CELEBRATION OF FIRST VESPERS
HOMILY OF JOHN PAUL II
Friday 31 December 1999
1. "When the time had fully come, God sent forth his Son, born of woman" (Gal 4: 4).
Aware of its own "passing", humanity writes its own history: the history of individuals, States and continents, the history of cultures and religions. Let us ask ourselves this evening: what, above all else, has marked the millennium now ending? How did the geography of countries, the situation of peoples and nations appear a thousand years ago? Who knew then of the existence of another great continent to the west of the Atlantic Ocean? The discovery of America, which gave rise to a new era in humanity's history, is certainly a distinctive element in evaluating the millennium now ending.
This last century has also been marked by profound and sometimes rapid upheavals, which have influenced culture and relations between peoples. Let it suffice to think of the two oppressive ideologies, responsible for countless victims, which have spent themselves in this century. What sufferings, what tragedies! But also what exalting achievements! These years, entrusted to humanity by the Creator, are marked by man's efforts, failures and triumphs (cf. Gaudium et spes, n. 2).
2. "When the time had fully come!". The liturgy tells us of the "fullness of time" and enlightens us on the meaning of this "fullness". God chose to send his eternal Word into the history of the great human family, having him take on our human nature. It was through the sublime event of the Incarnation that human and cosmic time achieved true fullness: "When the time had fully come, God sent forth his Son, born of woman ... that we might receive adoption as sons"
(Gal 4: 4-5). Here is the great mystery: the eternal Word of God, Verbum Patris, became present in the events that constitute man's history on earth. With the Incarnation of the Son of God, eternity entered time and human history was opened to a transcendent fulfilment in the absoluteness of God.

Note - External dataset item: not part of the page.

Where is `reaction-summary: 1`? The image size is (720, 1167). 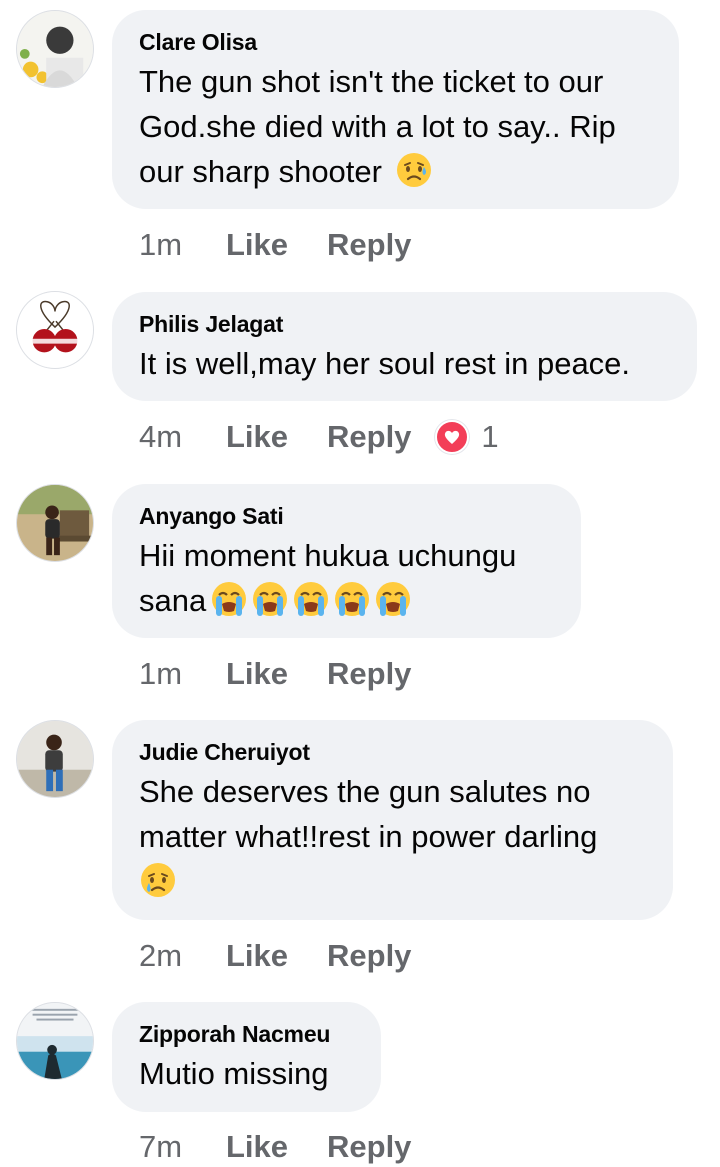
reaction-summary: 1 is located at coordinates (467, 437).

3. In the eyes of faith, time assumes a religious meaning and even more so during the Jubilee Year which has just begun. Christ is the Lord of time. Every moment of human time is under the sign of the Redemption of the Lord, who, once and for all, entered the "fullness of time" (cf. Tertio millennio adveniente, n. 10). In this perspective let us thank God for all that has happened this year, this century and this millennium. In a special way, we give thanks for the continual progress in the spiritual world. Let us give thanks for the saints of this millennium: those raised to the honours of the altar and, even more numerous, those unknown to us who sanctified time by their faithful adherence to God's will. Let us also give thanks for all of humanity's triumphs and successes in the fields of science, technology, art and culture.
As we give thanks to God, we feel the need at the same time to implore him to have mercy on the millennium which is ending. We ask forgiveness because unfortunately, technological and scientific discoveries, so important for genuine human progress, have frequently been used against man: Miserere nostri, Domine, miserere nostri!
4. Two thousand years have passed since "the Word became flesh and dwelt among us, full of grace and truth; we have beheld his glory, glory as of the only Son from the Father" (Jn 1: 14). This is why the hymn of our praise and gratitude is unanimously raised: Te Deum laudamus.
We praise you, God of life and hope.
We praise you, Christ, King of glory, eternal Son of the Father.
Born of the Virgin Mother, you are our Redeemer, you became our brother for man's salvation, and you will come in glory to judge the world at the end of time.
You, Christ, the goal of human history, are the focal point of the expectations of every human being.
The years and the centuries belong to you. Time is yours, O Christ, who are the same yesterday, today and for ever.